§ RAW RECORDS
···
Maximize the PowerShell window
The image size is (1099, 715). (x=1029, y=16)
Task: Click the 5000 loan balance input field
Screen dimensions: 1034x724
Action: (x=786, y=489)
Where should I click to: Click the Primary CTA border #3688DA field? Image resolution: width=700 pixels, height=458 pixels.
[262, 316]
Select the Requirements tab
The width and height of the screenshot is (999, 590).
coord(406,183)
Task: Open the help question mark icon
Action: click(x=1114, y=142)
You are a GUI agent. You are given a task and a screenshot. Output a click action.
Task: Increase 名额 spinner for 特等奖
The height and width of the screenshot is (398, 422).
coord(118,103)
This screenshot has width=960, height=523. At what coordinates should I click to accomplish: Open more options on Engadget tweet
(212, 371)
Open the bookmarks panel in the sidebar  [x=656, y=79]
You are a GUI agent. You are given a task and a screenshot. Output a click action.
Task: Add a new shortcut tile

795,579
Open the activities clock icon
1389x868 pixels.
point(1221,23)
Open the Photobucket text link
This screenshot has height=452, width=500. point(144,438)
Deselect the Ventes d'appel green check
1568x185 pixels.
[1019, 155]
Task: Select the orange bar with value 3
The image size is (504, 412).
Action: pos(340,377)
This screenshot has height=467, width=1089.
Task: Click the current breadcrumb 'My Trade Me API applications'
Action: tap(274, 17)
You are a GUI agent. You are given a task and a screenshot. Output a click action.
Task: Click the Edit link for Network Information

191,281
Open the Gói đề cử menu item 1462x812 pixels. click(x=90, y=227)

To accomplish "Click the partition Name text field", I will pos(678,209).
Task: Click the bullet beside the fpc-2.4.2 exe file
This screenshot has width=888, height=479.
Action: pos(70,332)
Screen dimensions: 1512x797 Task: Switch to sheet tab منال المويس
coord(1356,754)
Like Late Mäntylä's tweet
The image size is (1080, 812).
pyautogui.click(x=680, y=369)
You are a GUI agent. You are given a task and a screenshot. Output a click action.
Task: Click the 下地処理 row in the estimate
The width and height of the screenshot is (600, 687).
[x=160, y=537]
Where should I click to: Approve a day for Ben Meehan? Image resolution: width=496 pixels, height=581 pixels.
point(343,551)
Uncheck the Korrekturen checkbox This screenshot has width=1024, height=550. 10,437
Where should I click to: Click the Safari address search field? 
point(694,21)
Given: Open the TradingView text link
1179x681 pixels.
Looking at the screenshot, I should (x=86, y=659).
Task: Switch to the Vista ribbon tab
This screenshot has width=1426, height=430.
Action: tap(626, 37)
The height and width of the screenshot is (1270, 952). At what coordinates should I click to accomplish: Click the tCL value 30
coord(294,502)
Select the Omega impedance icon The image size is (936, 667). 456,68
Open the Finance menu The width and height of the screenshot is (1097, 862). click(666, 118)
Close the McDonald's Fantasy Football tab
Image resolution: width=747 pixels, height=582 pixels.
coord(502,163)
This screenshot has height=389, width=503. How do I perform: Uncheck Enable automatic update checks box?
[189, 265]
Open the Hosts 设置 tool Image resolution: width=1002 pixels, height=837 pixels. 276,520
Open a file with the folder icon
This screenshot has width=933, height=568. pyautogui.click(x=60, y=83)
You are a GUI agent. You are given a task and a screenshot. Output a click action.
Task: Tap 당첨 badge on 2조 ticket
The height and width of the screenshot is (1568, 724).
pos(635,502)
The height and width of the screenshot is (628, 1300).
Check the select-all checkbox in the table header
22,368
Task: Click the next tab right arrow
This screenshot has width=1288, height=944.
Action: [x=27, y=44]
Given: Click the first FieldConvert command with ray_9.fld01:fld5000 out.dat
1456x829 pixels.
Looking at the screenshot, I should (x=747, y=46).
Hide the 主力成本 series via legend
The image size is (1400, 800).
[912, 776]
···
§ BRIEF
Rewrite the stretch of entries from the line containing "The height and width of the screenshot is (628, 1300)." through the line containing "Action: [x=27, y=44]", with "checkbox" replaced by "tick box" and everything else unchanged. Give only those lines.

§ SOLUTION BELOW
The height and width of the screenshot is (628, 1300).
Check the select-all tick box in the table header
22,368
Task: Click the next tab right arrow
This screenshot has width=1288, height=944.
Action: [x=27, y=44]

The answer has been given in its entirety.